Assignment 1:
List every bracketed citation in the extract on tumor modeling, in the order they appear.
Assignment 2:
Retype the extract on tumor modeling word for word, from "New predictions and" to "of this manuscript.".

Extract:
================

This new paradigm forces us to reconsider our knowledge and to modify our traditional approach to research and treatment. This statement is relevant for ET because it completely changes the conception of cancer treatment. The actual idea behind in vitro and in vivo studies is to treat the tumor and then to observe its evolution, which is not known to priori [7–15, 18–21]. However, the existence of V_{d} establishes that fibrosarcoma Sa37 tumors have a DEC threshold for which the tumor is completely destroyed, as demonstrated experimentally and theoretically for Ehrlich and fibrosarcoma Sa37 tumors [14, 17], in agreement with other studies [9, 10, 18, 21, 33]. This is possible if we establish an explicit dependence of V_{d} as a function of the parameters of Equation 7, the host type, and the ET parameters (dosage and exposure time of DEC, electrode array, and times that DEC is repeated). This is very complex at the experimental and theoretical levels; however, mathematical modeling may be a useful tool for finding an approximate solution (analytical or numerical) to this problem. Such modeling will lead to further improvement in the treatment of solid tumors, and it can also help guide treatment decisions for therapists treating patients (or animals) with this disease. In addition, this statement will contribute to standardizing this therapy.
New predictions and hypothesis for TGK
In the physical sciences, mathematical theory and experimental investigation have always worked together. Mathematical theory can help to direct experimental research, while the results of experiments help to refine the modeling [2]. This is precisely one of the intentions of this manuscript.

================

Data extract:
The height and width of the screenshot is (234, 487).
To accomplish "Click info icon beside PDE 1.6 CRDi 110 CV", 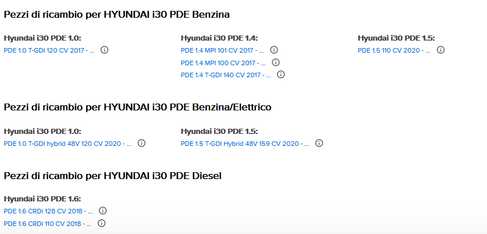I will tap(102, 223).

================

Answer box 1:
[7–15, 18–21]
[14, 17]
[9, 10, 18, 21, 33]
[2]

Answer box 2:
New predictions and hypothesis for TGK
In the physical sciences, mathematical theory and experimental investigation have always worked together. Mathematical theory can help to direct experimental research, while the results of experiments help to refine the modeling [2]. This is precisely one of the intentions of this manuscript.